14 July 2018:
Edinburgh, Scotland:
A Festive Place

By Corey Sandler

Welcome to a famous city, the capital of Scotland, a place that is among the more commonly mispronounced locations in the world.

Resist the urge to call it Edin-BURG.

In Scotland and Northern England, starting from King David I in the 12th century, significant communities were awarded the status of a Royal Burgh, pronounced BURR-ah, never mind the spelling.

Someone should tell that to the residents of the steel town of Pittsburgh in Pennsylvania.

By most appraisals, Edinburgh has the strongest economy of any city in the United Kingdom outside of London and the highest proportion of professionals in the UK with 43 percent of the population holding a degree-level or professional qualification.

The modern economy is based mainly on financial services, scientific research, higher education, and tourism.

Today, Edinburgh is the United Kingdom’s second most popular tourist destination.

Edinburgh is a festive place, whichever nickname you choose to apply. There is a gathering of some sort almost every month of the year, but in the summer, from July to September, they are almost continuous.

Among the most famous are the Edinburgh International Festival, the Edinburgh Festival Fringe, the Edinburgh Military Tattoo, and the Edinburgh International Book Festival.

All together, the festivals attract about 4.4 million visitors, generating more than £100 million pounds for the local economy.

The longest established is the Edinburgh International Festival, first held in 1947, with a program of theater, classical music, and other performances.

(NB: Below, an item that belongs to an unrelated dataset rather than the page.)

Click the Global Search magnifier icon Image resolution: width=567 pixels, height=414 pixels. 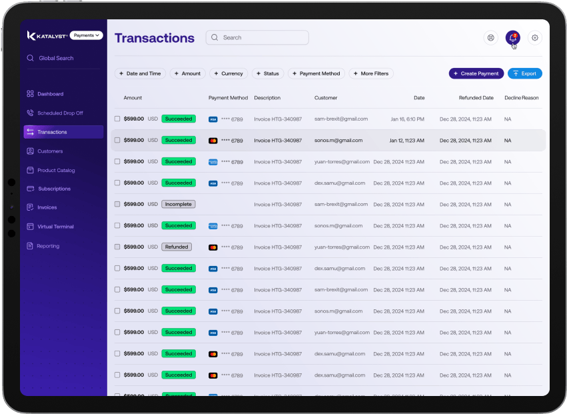30,58
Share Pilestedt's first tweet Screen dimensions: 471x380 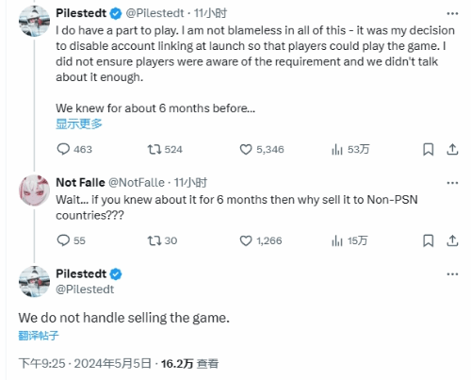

This has since been overtaken both in size and popularity by the Edinburgh Fringe, which began as a program of comedy and marginal acts alongside the “official” Festival and has become the world’s largest performing arts festival.

And then there is the Edinburgh Military Tattoo which occupies the Castle Esplanade every night during its run, with massed pipers and military bands drawn from around the world.

And as it happens, we will be in town on the second day of the Edinburgh Blues & Jazz festival, which generally (but not always) does not include bagpipes.

We enjoyed a day of bright sun, warm temperatures, and spirited political demonstrations.